======== Material for the task

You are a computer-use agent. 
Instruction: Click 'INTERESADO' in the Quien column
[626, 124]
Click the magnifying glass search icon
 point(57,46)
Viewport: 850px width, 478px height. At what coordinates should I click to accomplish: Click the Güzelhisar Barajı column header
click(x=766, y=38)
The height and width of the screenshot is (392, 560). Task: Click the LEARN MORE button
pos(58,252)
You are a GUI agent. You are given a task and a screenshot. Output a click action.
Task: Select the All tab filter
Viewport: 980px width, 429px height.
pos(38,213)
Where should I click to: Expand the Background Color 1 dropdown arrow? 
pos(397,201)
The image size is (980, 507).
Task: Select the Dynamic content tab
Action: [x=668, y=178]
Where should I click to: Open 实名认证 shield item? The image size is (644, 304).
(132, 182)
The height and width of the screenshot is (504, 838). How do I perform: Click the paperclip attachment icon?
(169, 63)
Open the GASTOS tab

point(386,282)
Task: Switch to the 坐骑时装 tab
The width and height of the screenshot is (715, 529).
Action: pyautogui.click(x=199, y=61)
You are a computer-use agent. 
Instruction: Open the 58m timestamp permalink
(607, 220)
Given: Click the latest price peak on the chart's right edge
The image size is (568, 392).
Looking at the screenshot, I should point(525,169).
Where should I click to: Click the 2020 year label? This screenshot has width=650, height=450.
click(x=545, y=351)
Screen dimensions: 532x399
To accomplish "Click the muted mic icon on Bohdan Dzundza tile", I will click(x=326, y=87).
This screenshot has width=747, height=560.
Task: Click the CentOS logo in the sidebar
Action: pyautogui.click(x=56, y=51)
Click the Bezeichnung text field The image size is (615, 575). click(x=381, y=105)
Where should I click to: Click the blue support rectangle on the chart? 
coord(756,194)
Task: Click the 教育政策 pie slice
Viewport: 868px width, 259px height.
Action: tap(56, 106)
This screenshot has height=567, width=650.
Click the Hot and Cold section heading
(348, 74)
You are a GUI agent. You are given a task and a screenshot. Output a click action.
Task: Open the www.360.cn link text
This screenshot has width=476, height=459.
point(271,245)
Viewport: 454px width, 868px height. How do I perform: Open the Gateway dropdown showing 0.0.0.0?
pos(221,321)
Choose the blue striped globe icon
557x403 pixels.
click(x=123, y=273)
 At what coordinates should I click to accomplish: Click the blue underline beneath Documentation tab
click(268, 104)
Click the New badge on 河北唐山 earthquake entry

================

- _Assignment_
Starting with the line that holds "Task: Open the www.360.cn link text", copy each remaining line of the listing above exactly, through the last one.

- _Response to this exercise_
Task: Open the www.360.cn link text
This screenshot has width=476, height=459.
point(271,245)
Viewport: 454px width, 868px height. How do I perform: Open the Gateway dropdown showing 0.0.0.0?
pos(221,321)
Choose the blue striped globe icon
557x403 pixels.
click(x=123, y=273)
 At what coordinates should I click to accomplish: Click the blue underline beneath Documentation tab
click(268, 104)
Click the New badge on 河北唐山 earthquake entry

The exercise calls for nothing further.